(Brief) Please reproduce, exactly and with nothing added, the line containing "The height and width of the screenshot is (563, 1000)." and every line after it to the end of the records.

(Task inputs)
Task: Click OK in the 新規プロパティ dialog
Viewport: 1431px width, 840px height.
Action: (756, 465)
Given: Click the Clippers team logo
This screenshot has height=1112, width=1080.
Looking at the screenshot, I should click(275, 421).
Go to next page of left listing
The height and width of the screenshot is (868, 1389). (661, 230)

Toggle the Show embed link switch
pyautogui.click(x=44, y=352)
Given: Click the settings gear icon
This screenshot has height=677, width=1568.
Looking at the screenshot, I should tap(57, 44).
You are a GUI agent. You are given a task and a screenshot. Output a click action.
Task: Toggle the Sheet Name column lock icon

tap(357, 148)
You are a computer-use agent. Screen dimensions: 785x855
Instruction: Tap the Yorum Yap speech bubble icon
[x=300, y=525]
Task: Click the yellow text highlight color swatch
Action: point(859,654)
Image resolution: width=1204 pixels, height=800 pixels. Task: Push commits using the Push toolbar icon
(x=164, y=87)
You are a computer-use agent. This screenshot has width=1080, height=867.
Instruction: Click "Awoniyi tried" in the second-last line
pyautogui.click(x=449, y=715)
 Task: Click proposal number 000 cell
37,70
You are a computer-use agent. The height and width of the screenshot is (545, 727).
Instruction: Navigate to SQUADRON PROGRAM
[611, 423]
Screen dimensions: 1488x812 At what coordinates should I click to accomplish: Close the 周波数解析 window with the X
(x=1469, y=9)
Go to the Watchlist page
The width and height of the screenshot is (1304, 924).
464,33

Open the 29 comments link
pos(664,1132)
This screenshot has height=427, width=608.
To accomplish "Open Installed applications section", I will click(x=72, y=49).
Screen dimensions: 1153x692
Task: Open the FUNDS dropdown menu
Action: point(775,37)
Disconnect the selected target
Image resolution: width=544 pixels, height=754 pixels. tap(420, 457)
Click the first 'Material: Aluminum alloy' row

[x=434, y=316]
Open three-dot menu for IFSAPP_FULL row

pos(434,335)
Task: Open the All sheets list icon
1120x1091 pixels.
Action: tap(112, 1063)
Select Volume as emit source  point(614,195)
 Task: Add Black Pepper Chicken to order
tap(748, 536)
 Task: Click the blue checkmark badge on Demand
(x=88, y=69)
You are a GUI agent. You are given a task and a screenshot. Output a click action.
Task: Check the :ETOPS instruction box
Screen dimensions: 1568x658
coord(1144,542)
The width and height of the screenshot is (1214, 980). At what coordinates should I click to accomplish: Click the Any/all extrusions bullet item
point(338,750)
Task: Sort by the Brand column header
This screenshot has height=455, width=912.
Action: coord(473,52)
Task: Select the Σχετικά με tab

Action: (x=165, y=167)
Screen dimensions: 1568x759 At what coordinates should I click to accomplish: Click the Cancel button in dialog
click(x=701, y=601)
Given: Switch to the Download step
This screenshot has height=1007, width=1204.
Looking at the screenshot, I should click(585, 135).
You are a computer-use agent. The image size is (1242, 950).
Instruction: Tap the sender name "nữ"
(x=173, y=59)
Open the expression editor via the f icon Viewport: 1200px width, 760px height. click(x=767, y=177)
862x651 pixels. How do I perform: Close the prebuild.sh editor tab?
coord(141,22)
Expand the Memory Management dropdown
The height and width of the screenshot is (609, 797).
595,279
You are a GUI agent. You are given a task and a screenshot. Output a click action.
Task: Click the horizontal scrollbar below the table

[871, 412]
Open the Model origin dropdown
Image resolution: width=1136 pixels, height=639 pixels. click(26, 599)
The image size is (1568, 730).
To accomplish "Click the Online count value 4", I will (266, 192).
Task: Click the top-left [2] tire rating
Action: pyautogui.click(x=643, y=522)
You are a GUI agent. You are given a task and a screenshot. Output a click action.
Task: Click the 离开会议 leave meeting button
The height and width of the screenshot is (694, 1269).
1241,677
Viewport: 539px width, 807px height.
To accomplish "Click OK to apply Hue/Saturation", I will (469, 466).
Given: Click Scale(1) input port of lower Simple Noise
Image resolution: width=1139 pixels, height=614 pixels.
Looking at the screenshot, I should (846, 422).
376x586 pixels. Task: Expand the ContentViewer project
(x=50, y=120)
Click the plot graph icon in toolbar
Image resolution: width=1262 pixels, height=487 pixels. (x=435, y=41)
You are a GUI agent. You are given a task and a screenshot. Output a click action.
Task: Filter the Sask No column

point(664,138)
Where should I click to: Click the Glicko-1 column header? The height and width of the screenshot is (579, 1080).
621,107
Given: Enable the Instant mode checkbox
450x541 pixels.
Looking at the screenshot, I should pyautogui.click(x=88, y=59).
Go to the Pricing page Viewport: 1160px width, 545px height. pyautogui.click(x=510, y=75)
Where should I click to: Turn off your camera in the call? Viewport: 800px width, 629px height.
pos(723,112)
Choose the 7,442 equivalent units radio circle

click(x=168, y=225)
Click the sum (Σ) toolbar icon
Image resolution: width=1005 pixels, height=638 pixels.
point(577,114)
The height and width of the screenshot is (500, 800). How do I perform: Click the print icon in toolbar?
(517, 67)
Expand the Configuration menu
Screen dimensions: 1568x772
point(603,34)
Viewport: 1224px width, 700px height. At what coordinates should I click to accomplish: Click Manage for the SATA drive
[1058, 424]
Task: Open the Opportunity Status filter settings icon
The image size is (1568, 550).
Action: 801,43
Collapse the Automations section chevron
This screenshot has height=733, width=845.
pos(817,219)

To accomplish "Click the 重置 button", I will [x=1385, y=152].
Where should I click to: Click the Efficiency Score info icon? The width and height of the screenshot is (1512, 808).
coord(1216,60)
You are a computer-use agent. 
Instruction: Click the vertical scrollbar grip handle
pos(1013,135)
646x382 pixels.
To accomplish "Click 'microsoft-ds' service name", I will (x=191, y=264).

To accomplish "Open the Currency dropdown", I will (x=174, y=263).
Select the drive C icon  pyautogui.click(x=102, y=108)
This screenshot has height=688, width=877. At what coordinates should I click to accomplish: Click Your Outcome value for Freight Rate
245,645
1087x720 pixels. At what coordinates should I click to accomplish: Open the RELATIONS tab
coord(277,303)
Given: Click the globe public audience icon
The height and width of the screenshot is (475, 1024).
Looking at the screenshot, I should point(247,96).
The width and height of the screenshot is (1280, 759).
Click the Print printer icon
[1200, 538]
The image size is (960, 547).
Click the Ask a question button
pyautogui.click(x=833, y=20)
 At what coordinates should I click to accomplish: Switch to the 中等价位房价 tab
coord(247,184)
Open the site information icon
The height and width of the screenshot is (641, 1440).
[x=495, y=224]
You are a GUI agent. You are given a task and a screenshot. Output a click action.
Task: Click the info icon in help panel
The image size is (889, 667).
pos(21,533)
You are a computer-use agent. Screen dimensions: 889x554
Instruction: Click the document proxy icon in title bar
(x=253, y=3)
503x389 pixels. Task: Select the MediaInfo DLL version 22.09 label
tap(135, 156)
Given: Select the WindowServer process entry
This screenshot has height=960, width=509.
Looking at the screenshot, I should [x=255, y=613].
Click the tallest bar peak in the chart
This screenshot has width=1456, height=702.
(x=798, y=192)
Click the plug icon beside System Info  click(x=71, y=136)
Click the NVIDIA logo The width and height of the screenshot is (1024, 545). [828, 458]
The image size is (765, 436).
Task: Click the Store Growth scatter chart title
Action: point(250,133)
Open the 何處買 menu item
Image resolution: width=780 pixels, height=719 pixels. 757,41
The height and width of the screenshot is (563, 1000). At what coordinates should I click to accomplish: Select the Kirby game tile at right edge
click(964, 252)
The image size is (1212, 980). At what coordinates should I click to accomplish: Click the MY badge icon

(Solution below)
The height and width of the screenshot is (563, 1000). At what coordinates should I click to accomplish: Select the Kirby game tile at right edge
click(964, 252)
The image size is (1212, 980). At what coordinates should I click to accomplish: Click the MY badge icon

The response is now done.